Data excerpts
________________________________________

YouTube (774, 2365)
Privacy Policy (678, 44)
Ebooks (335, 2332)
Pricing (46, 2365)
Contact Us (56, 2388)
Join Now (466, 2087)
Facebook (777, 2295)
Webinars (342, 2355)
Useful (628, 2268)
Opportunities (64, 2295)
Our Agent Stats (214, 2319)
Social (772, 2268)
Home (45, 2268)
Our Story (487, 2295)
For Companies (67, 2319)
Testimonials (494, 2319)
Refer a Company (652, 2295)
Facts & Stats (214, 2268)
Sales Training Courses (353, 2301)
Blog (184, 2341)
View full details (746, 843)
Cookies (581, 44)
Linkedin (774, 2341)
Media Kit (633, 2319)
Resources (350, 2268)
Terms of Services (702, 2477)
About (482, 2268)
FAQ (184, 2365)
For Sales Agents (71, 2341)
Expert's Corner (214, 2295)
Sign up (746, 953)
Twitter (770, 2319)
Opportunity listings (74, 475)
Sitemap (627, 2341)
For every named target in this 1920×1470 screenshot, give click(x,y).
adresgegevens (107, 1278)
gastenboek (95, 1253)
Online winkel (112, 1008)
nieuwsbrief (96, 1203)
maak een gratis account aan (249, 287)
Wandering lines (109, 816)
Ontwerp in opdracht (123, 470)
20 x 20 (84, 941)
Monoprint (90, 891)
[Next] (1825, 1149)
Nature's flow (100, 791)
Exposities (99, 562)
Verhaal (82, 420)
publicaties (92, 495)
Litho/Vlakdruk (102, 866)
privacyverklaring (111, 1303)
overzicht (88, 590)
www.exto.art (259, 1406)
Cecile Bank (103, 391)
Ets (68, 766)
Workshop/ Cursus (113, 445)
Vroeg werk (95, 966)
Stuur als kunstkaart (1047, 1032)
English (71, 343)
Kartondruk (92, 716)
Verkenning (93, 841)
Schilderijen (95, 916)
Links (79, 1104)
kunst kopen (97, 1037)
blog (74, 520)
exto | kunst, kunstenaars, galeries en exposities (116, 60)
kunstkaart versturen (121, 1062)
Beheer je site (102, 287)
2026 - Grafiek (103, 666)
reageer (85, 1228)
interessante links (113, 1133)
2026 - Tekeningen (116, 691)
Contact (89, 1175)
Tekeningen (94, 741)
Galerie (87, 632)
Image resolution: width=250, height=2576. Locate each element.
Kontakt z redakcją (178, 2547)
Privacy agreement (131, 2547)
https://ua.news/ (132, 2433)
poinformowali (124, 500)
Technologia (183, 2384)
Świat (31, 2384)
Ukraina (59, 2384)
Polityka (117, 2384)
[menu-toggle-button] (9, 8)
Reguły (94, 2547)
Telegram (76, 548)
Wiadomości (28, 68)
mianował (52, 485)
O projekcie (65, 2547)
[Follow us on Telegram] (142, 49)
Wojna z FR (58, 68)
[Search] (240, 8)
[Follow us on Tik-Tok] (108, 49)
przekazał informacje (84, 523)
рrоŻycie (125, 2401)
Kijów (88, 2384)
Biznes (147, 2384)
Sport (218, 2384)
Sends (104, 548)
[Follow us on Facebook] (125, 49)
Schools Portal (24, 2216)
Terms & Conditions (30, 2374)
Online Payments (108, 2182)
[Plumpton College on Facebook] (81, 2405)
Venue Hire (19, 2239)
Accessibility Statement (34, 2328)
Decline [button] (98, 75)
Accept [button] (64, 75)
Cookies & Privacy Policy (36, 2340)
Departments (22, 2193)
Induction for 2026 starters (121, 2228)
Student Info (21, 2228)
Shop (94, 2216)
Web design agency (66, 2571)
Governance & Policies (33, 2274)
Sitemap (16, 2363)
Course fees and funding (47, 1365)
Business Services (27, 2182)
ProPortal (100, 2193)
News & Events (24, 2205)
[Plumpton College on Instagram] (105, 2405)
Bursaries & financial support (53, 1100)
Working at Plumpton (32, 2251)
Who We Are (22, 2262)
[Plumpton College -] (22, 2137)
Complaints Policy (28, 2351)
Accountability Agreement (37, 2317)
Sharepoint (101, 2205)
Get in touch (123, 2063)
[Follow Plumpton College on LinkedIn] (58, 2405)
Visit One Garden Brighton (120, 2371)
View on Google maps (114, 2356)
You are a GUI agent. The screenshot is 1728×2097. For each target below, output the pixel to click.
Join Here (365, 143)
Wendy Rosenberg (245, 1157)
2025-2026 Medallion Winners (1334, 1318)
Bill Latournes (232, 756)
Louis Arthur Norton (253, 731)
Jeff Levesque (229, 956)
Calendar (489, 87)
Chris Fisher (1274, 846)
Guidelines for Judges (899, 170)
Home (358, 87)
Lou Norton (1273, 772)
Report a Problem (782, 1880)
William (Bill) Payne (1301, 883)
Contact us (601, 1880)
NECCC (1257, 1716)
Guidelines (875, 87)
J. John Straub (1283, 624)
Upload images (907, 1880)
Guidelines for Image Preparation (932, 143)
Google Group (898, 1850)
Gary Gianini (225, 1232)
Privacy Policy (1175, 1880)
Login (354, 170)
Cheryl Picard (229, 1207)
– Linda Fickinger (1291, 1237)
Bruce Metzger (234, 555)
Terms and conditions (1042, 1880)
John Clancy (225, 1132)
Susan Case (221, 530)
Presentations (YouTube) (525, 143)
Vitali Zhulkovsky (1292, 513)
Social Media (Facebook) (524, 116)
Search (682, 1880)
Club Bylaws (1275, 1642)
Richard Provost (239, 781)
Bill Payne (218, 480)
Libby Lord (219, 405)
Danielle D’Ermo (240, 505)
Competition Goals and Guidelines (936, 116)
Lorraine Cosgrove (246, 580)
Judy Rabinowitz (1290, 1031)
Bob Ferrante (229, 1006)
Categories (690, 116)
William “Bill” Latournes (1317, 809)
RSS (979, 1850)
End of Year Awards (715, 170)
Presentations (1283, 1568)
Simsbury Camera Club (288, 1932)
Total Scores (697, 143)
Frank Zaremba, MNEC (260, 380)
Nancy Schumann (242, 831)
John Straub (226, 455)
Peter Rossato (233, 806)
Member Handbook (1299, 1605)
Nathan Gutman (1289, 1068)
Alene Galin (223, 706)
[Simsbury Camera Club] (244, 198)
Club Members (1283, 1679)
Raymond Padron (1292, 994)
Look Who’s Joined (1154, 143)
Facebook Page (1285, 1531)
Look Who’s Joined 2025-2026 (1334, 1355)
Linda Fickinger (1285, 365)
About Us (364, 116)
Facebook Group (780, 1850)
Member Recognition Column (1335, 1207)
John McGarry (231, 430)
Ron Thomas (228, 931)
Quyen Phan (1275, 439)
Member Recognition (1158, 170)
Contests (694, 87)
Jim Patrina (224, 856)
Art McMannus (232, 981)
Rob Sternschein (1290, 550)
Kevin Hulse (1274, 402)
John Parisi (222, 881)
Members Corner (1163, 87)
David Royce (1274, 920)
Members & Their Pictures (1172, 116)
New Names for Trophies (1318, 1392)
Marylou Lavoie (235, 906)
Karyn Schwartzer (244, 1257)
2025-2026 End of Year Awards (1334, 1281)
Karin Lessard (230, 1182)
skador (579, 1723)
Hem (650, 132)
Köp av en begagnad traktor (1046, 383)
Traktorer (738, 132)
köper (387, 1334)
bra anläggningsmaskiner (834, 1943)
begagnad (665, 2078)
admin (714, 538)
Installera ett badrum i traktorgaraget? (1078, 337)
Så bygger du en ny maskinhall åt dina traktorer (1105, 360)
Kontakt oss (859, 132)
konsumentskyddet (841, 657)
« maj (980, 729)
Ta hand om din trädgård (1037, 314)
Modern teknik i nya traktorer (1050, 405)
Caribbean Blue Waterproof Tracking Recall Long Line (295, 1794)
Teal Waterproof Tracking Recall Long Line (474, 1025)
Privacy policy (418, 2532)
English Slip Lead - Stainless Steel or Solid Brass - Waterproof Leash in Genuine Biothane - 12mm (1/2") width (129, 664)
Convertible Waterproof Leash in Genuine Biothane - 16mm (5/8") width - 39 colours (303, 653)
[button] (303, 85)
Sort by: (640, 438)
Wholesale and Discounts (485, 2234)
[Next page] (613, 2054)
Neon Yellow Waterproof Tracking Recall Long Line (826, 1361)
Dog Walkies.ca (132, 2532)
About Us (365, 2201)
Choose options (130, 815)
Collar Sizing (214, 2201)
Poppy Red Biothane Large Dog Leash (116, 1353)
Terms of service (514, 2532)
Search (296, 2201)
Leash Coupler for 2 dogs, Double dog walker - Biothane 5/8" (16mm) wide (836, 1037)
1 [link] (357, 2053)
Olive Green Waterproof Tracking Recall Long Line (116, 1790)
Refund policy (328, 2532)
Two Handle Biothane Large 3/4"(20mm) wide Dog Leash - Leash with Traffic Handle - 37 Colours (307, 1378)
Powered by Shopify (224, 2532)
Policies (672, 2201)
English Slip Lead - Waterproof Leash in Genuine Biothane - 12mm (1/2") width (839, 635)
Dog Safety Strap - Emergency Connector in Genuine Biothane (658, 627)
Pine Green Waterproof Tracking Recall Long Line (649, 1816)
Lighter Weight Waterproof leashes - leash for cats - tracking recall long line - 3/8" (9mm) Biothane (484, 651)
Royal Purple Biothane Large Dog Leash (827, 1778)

________________________________________

Copy, exactly and only, the lines above that begin with the one containing "About (482, 2268)" and finish with the one containing "Ets (68, 766)".

*ANSWER SPACE*:
About (482, 2268)
FAQ (184, 2365)
For Sales Agents (71, 2341)
Expert's Corner (214, 2295)
Sign up (746, 953)
Twitter (770, 2319)
Opportunity listings (74, 475)
Sitemap (627, 2341)
For every named target in this 1920×1470 screenshot, give click(x,y).
adresgegevens (107, 1278)
gastenboek (95, 1253)
Online winkel (112, 1008)
nieuwsbrief (96, 1203)
maak een gratis account aan (249, 287)
Wandering lines (109, 816)
Ontwerp in opdracht (123, 470)
20 x 20 (84, 941)
Monoprint (90, 891)
[Next] (1825, 1149)
Nature's flow (100, 791)
Exposities (99, 562)
Verhaal (82, 420)
publicaties (92, 495)
Litho/Vlakdruk (102, 866)
privacyverklaring (111, 1303)
overzicht (88, 590)
www.exto.art (259, 1406)
Cecile Bank (103, 391)
Ets (68, 766)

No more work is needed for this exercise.